Comerciantes aproveitam praia e cultivam feijão  às margens do rio Acre

Comerciantes do Calçadão Raimundo Escócio se uniram pelo 4º ano consecutivo e realizaram, neste sábado, 8, e domingo, 9, uma plantação de feijão na praia do rio Acre nas proximidades da Ponte Sebastião Dantas. Depois de lançar 1 quilo de sementes de feijão de corda e manteiguinha em covas de cinco centímetros cavadas com a ponta da enxada, a expectativa é que em 90 dias eles estejam colhendo algo em torno de vinte sacas.

1 IMG 7154“Já faz tempo que a gente aproveita esta praia para plantar alguma coisa. Sempre temos feijão ou macaxeira”, disse o lojista José Barbosa, que lançava as sementes enquanto o companheiro, Raimundo Costa, o Raimundão, preparava as covas.
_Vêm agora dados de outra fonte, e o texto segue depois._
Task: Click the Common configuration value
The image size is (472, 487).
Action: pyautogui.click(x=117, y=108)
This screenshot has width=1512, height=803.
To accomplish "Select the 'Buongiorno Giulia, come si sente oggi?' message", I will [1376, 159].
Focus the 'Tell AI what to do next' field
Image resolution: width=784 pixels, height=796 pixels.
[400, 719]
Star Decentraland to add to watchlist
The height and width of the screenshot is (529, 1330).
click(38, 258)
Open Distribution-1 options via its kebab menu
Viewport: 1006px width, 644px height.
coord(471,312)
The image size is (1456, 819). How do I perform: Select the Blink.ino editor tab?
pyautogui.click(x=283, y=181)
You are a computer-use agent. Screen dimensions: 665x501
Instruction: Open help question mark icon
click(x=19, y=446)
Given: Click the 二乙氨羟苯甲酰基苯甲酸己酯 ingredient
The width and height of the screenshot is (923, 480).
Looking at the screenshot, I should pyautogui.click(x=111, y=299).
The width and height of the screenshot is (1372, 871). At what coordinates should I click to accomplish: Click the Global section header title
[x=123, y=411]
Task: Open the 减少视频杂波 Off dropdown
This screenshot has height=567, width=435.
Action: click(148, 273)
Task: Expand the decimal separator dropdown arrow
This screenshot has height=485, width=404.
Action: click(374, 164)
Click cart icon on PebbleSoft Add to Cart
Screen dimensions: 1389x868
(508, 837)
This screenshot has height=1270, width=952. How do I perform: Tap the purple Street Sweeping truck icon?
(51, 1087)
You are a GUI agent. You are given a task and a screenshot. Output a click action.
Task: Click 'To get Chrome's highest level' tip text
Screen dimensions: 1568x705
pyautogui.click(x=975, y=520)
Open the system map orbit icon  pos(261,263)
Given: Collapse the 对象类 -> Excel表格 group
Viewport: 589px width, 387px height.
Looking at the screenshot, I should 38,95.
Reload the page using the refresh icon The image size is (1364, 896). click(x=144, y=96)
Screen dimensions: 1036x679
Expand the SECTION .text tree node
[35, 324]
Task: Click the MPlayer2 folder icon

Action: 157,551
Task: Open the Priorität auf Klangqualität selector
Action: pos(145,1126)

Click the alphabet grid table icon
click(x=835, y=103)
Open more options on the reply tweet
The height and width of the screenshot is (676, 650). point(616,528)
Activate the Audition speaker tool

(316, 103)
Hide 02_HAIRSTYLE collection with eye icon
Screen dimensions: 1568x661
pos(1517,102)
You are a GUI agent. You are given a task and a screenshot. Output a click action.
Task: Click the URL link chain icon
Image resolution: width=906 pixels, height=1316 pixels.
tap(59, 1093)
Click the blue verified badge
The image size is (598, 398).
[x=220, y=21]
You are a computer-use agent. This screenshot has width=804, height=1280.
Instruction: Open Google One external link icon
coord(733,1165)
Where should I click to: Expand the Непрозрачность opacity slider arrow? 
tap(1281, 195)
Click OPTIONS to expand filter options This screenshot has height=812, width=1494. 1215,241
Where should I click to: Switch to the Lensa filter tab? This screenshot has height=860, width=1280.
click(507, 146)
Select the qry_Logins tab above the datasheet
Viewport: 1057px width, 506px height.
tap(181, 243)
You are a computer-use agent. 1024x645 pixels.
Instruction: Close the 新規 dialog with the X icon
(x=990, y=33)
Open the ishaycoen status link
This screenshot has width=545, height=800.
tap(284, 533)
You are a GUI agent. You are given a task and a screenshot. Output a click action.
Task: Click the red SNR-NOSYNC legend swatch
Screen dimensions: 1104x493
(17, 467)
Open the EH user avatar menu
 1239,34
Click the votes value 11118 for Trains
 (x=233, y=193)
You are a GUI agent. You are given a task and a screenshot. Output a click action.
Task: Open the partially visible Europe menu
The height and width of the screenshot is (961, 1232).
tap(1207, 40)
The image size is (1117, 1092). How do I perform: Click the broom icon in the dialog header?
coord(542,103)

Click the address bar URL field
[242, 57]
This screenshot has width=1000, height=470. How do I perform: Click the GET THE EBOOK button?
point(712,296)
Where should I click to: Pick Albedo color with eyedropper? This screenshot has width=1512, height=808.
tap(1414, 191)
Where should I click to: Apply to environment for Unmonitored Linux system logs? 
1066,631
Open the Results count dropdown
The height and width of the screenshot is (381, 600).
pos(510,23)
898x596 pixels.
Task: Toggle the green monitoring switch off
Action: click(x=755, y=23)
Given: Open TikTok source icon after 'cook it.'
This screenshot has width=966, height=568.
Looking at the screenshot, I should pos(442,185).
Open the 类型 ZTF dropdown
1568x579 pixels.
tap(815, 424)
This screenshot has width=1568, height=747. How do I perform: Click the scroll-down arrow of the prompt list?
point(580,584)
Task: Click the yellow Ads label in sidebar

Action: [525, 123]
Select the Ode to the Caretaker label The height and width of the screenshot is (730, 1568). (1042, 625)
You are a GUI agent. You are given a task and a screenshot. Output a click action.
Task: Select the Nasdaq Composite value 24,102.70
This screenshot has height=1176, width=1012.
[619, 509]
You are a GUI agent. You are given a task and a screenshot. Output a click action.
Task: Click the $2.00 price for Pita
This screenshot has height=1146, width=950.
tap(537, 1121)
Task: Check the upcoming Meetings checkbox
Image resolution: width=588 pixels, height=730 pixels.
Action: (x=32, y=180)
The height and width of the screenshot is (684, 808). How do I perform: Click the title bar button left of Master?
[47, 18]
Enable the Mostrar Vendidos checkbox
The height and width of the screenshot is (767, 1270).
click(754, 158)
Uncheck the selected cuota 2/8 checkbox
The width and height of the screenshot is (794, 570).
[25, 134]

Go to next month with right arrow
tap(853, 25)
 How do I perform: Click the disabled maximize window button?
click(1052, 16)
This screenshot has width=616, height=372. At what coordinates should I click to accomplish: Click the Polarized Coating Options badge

O aproveitamento das praias do rio Acre é algo muito antigo e remonta aos primeiros moradores da região, os índios. Estudos dizem que ao tempo da primeira corrida de nordestinos, no século 19, “para as então remotas terras do sudoeste da Amazônia, hoje correspondentes ao Estado do Acre”, fugindo da seca dos anos 1880 e atraídos pelo ouro negro, o látex, eles se depararam com muitas terras, muita água e muitas praias. “Surpreendeu-se com uso que os índios faziam das praias para o cultivo de subsistência. Para suprir as próprias necessidades, que o mundo adverso, distante de tudo, não lhes provia, passaram a fazer uso desses ´solos´ intermitentes, típicos do verão”. Essa atividade passou a ser uma rotina de todo ribeirinho e trabalhador que vive nas barrancas do rio Acre.

O professor e secretário de Agricultura de Rio Branco, Jorge Fadel, já chegou a comparar o rio Acre ao rio Nilo por conta da fertilização natural de suas margens com a subida e descida das águas. De fato, todas as análises de fertilidade classificam os sedimentos dessas praias tecnicamente como cambissolos eutróficos, ou seja, férteis, semelhantes a muitos solos de terra-firme de várias regiões do Acre, confirmando a sabedoria popular ribeirinha sobre a alta fertilidade das praias dos rios que drenam o Acre. Dispensam, assim, o roçado, a queima e também a capina.